Aim 1
Please reproduce the entries from the line containing "Describe the element at coordinates (164, 59)" through the last line of the entries, with "screenshot" replaced by "screen capture" and nothing else changed.

Text passage
>> Start
Tag Archives: libya

Toyota Wars, the next chapter

In North Africa, self-styled “Field Marshal” Khalifa Belqasim Haftar, one of the key members of the coup against the Western-backed Senussi monarchy of King Idris that brought Gaddafi to power in 1969 and current head of the so-called Libyan National Army, is flexing his military muscle and moving troops towards Tripoli.

Propaganda footage of the column, from the LNA:

Haftar today, now a wily 76-year-old, is an old-school warlord with a curious past and is arguably the most powerful single individual in North Africa.

After graduating from the Benghazi Royal Military College and attending an advanced course at Frunze in Moscow, the young staff officer was Gaddafi’s favorite for his role in the “White Revolution” that brought the wacky dictator and his Amazons to the sit on Idris’s throne.

Haftar, with X, on the back of Gaddafi, back in the good ole days

By age 30, he was commanding the forces sent to help the Egyptians in the Sinai in 1973. By the late 1970s, he was Libya’s point man in the attempt to overrun French-allied Chad to the South.
>> End
Aim 2
Decide whether each statement agrees with the passage on Haftar, and quote the words that settle it: (a) Haftar took an advanced course at Frunze in Moscow. (b) Haftar helped bring King Idris to power. (c) Haftar is 76 years old.

Dataset records
>> Start
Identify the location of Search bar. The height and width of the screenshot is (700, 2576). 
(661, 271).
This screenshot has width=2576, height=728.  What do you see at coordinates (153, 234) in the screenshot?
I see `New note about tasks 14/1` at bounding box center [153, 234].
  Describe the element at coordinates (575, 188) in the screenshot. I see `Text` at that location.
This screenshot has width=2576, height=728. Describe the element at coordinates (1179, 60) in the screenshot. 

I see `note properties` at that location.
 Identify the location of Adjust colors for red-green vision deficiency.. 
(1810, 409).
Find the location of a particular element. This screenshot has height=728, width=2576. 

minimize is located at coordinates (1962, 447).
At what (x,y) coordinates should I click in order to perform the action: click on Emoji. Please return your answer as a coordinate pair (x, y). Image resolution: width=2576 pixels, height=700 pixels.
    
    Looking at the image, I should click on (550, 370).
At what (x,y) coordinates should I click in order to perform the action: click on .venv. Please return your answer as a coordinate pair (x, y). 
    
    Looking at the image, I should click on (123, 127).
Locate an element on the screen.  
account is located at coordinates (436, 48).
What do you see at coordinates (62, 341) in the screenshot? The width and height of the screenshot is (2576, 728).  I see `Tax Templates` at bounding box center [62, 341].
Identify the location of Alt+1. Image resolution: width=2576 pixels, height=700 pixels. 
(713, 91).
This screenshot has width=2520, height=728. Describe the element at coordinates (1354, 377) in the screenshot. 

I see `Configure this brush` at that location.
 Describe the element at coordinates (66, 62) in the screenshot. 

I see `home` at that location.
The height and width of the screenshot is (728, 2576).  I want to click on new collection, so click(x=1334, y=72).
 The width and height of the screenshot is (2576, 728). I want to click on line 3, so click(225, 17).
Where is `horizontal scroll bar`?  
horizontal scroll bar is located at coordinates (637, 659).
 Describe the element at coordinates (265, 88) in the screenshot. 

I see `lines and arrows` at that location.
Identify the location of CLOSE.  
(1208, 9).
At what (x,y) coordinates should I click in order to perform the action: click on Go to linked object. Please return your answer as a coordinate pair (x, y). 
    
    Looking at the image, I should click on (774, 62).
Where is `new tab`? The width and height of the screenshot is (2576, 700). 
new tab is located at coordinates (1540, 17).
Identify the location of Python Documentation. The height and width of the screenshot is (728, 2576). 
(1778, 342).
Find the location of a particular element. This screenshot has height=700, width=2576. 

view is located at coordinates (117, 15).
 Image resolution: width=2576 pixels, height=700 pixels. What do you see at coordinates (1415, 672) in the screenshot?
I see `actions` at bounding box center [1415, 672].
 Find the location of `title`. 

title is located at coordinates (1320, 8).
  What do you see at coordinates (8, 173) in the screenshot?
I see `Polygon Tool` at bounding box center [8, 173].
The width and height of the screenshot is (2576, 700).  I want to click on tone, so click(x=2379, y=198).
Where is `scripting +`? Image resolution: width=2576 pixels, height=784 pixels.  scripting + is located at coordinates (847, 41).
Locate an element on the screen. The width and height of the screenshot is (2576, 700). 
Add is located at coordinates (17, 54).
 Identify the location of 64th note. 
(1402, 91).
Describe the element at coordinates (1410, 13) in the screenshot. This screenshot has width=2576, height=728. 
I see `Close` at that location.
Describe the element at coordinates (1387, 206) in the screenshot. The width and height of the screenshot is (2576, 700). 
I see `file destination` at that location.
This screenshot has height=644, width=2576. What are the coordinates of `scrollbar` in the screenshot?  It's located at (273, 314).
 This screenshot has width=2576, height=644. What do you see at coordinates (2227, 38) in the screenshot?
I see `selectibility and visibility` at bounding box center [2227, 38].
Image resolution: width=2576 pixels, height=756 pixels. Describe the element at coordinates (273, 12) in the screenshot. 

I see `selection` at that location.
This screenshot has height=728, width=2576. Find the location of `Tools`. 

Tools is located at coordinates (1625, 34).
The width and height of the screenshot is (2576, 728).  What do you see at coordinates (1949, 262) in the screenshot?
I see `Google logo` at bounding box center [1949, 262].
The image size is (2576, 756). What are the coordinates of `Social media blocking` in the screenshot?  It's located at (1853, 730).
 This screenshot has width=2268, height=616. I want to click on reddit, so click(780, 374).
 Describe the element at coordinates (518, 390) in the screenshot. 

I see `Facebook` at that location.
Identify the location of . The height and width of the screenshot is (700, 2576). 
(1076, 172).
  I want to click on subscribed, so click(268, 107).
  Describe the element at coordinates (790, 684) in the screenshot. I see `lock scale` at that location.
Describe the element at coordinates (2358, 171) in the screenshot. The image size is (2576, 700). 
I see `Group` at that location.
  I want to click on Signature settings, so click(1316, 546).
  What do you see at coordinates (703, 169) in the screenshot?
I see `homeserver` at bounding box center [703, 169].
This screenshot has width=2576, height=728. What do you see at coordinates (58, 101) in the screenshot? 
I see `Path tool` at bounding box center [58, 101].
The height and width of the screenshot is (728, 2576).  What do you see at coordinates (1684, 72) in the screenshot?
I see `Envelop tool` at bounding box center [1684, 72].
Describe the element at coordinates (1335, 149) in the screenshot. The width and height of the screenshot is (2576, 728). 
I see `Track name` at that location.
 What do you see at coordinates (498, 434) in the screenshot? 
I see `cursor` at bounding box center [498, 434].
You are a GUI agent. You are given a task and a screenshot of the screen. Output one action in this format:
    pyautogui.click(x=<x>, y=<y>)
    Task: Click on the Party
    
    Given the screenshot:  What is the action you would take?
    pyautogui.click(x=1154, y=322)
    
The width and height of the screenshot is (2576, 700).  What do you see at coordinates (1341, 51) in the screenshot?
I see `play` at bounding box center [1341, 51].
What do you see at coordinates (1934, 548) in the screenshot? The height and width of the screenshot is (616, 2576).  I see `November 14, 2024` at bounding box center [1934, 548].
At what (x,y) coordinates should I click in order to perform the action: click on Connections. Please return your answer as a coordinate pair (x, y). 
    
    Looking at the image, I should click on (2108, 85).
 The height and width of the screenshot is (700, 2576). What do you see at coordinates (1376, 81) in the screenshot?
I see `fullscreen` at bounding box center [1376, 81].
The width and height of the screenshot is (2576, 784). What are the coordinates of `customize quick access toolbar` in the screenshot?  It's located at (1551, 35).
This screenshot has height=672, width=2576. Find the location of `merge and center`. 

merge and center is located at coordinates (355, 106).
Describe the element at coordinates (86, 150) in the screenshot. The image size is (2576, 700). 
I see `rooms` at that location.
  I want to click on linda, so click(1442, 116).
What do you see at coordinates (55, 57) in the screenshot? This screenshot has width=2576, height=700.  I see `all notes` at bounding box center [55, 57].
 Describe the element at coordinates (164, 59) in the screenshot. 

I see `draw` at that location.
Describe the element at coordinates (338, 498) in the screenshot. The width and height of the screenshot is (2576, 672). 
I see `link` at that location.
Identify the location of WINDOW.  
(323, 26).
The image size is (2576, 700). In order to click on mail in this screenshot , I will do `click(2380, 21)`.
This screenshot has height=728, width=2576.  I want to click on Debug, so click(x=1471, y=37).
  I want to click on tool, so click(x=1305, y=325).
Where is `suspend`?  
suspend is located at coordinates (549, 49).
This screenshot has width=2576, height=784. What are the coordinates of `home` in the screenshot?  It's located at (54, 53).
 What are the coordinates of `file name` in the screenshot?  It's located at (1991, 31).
>> End
Finished answer 1
 Describe the element at coordinates (164, 59) in the screen capture. 

I see `draw` at that location.
Describe the element at coordinates (338, 498) in the screen capture. The width and height of the screen capture is (2576, 672). 
I see `link` at that location.
Identify the location of WINDOW.  
(323, 26).
The image size is (2576, 700). In order to click on mail in this screen capture , I will do `click(2380, 21)`.
This screen capture has height=728, width=2576.  I want to click on Debug, so click(x=1471, y=37).
  I want to click on tool, so click(x=1305, y=325).
Where is `suspend`?  
suspend is located at coordinates (549, 49).
This screen capture has width=2576, height=784. What are the coordinates of `home` in the screen capture?  It's located at (54, 53).
 What are the coordinates of `file name` in the screen capture?  It's located at (1991, 31).

Finished answer 2
(a) Yes: "attending an advanced course at Frunze in Moscow"
(b) No: "the coup against the Western-backed Senussi monarchy of King Idris that brought Gaddafi to power in 1969"
(c) Yes: "now a wily 76-year-old"